*TASK DESCRIPTION*
Rewrite the listing below, replacing "Identify the location of" with "Give the location of" throughout and keeping everything else the same.

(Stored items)
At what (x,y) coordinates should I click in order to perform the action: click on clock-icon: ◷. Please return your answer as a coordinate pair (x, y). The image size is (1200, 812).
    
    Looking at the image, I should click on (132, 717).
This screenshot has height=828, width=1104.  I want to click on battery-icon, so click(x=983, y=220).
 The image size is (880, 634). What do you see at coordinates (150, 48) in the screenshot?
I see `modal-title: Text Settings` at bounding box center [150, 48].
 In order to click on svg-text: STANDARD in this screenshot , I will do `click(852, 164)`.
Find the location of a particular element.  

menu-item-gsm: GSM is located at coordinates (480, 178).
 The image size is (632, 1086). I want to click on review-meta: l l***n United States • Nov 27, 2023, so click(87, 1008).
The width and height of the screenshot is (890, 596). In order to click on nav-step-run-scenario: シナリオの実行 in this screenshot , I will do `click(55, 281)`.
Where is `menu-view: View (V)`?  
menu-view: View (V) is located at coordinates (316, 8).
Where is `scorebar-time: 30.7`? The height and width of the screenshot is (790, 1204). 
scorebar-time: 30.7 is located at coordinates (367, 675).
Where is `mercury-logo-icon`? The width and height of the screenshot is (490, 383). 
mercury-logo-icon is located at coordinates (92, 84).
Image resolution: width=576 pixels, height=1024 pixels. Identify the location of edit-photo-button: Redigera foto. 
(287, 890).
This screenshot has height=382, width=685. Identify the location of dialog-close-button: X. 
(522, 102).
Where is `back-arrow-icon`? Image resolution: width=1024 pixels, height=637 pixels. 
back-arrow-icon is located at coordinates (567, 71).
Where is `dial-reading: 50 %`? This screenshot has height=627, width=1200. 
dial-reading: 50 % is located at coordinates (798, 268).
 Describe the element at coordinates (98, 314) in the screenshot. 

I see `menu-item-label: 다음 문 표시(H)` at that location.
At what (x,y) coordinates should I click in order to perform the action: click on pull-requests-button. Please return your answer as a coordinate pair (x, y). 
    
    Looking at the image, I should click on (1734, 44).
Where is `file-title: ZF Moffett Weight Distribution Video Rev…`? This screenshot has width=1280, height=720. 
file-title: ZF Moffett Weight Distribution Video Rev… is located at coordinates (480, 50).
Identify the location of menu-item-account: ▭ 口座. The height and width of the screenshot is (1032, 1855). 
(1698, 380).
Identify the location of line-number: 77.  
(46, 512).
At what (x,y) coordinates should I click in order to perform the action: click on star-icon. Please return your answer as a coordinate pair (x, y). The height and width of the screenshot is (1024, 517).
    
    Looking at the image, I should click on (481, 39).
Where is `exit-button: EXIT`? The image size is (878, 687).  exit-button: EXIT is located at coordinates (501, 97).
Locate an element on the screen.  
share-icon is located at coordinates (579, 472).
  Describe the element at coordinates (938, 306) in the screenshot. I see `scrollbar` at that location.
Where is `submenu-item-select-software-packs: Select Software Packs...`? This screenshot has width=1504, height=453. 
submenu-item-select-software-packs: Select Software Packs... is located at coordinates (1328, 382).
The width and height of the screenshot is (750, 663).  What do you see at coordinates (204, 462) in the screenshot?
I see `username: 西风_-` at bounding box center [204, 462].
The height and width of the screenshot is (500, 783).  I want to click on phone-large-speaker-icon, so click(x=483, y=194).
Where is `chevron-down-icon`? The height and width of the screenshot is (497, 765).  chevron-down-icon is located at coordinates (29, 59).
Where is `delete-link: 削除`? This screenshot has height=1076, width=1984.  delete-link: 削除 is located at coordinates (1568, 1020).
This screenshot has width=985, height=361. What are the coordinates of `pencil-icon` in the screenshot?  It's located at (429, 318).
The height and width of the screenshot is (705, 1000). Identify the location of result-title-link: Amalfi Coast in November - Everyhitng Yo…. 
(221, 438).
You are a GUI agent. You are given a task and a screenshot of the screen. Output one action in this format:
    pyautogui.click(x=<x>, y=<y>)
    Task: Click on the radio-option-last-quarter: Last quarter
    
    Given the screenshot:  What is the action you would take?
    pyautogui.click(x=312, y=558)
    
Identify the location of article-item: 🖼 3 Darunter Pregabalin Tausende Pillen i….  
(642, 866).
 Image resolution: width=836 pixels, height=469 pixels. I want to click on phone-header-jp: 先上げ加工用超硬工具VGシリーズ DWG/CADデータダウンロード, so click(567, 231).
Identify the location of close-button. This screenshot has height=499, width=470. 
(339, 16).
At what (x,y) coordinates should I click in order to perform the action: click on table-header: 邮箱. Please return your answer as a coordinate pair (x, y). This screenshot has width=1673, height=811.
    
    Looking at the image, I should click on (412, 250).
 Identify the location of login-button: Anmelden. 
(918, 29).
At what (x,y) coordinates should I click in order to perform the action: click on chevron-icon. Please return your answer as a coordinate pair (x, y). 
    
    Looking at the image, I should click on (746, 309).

*SOLUTION*
At what (x,y) coordinates should I click in order to perform the action: click on clock-icon: ◷. Please return your answer as a coordinate pair (x, y). The image size is (1200, 812).
    
    Looking at the image, I should click on (132, 717).
This screenshot has height=828, width=1104.  I want to click on battery-icon, so click(x=983, y=220).
 The image size is (880, 634). What do you see at coordinates (150, 48) in the screenshot?
I see `modal-title: Text Settings` at bounding box center [150, 48].
 In order to click on svg-text: STANDARD in this screenshot , I will do `click(852, 164)`.
Find the location of a particular element.  

menu-item-gsm: GSM is located at coordinates (480, 178).
 The image size is (632, 1086). I want to click on review-meta: l l***n United States • Nov 27, 2023, so click(87, 1008).
The width and height of the screenshot is (890, 596). In order to click on nav-step-run-scenario: シナリオの実行 in this screenshot , I will do `click(55, 281)`.
Where is `menu-view: View (V)`?  
menu-view: View (V) is located at coordinates (316, 8).
Where is `scorebar-time: 30.7`? The height and width of the screenshot is (790, 1204). 
scorebar-time: 30.7 is located at coordinates (367, 675).
Where is `mercury-logo-icon`? The width and height of the screenshot is (490, 383). 
mercury-logo-icon is located at coordinates (92, 84).
Image resolution: width=576 pixels, height=1024 pixels. Give the location of edit-photo-button: Redigera foto. 
(287, 890).
This screenshot has height=382, width=685. Give the location of dialog-close-button: X. 
(522, 102).
Where is `back-arrow-icon`? Image resolution: width=1024 pixels, height=637 pixels. 
back-arrow-icon is located at coordinates (567, 71).
Where is `dial-reading: 50 %`? This screenshot has height=627, width=1200. 
dial-reading: 50 % is located at coordinates (798, 268).
 Describe the element at coordinates (98, 314) in the screenshot. 

I see `menu-item-label: 다음 문 표시(H)` at that location.
At what (x,y) coordinates should I click in order to perform the action: click on pull-requests-button. Please return your answer as a coordinate pair (x, y). 
    
    Looking at the image, I should click on (1734, 44).
Where is `file-title: ZF Moffett Weight Distribution Video Rev…`? This screenshot has width=1280, height=720. 
file-title: ZF Moffett Weight Distribution Video Rev… is located at coordinates (480, 50).
Give the location of menu-item-account: ▭ 口座. The height and width of the screenshot is (1032, 1855). 
(1698, 380).
Give the location of line-number: 77.  
(46, 512).
At what (x,y) coordinates should I click in order to perform the action: click on star-icon. Please return your answer as a coordinate pair (x, y). The height and width of the screenshot is (1024, 517).
    
    Looking at the image, I should click on (481, 39).
Where is `exit-button: EXIT`? The image size is (878, 687).  exit-button: EXIT is located at coordinates (501, 97).
Locate an element on the screen.  
share-icon is located at coordinates (579, 472).
  Describe the element at coordinates (938, 306) in the screenshot. I see `scrollbar` at that location.
Where is `submenu-item-select-software-packs: Select Software Packs...`? This screenshot has width=1504, height=453. 
submenu-item-select-software-packs: Select Software Packs... is located at coordinates (1328, 382).
The width and height of the screenshot is (750, 663).  What do you see at coordinates (204, 462) in the screenshot?
I see `username: 西风_-` at bounding box center [204, 462].
The height and width of the screenshot is (500, 783).  I want to click on phone-large-speaker-icon, so click(x=483, y=194).
Where is `chevron-down-icon`? The height and width of the screenshot is (497, 765).  chevron-down-icon is located at coordinates (29, 59).
Where is `delete-link: 削除`? This screenshot has height=1076, width=1984.  delete-link: 削除 is located at coordinates (1568, 1020).
This screenshot has width=985, height=361. What are the coordinates of `pencil-icon` in the screenshot?  It's located at (429, 318).
The height and width of the screenshot is (705, 1000). Give the location of result-title-link: Amalfi Coast in November - Everyhitng Yo…. 
(221, 438).
You are a GUI agent. You are given a task and a screenshot of the screen. Output one action in this format:
    pyautogui.click(x=<x>, y=<y>)
    Task: Click on the radio-option-last-quarter: Last quarter
    
    Given the screenshot:  What is the action you would take?
    pyautogui.click(x=312, y=558)
    
Give the location of article-item: 🖼 3 Darunter Pregabalin Tausende Pillen i….  
(642, 866).
 Image resolution: width=836 pixels, height=469 pixels. I want to click on phone-header-jp: 先上げ加工用超硬工具VGシリーズ DWG/CADデータダウンロード, so click(567, 231).
Give the location of close-button. This screenshot has height=499, width=470. 
(339, 16).
At what (x,y) coordinates should I click in order to perform the action: click on table-header: 邮箱. Please return your answer as a coordinate pair (x, y). This screenshot has width=1673, height=811.
    
    Looking at the image, I should click on (412, 250).
 Give the location of login-button: Anmelden. 
(918, 29).
At what (x,y) coordinates should I click in order to perform the action: click on chevron-icon. Please return your answer as a coordinate pair (x, y). 
    
    Looking at the image, I should click on (746, 309).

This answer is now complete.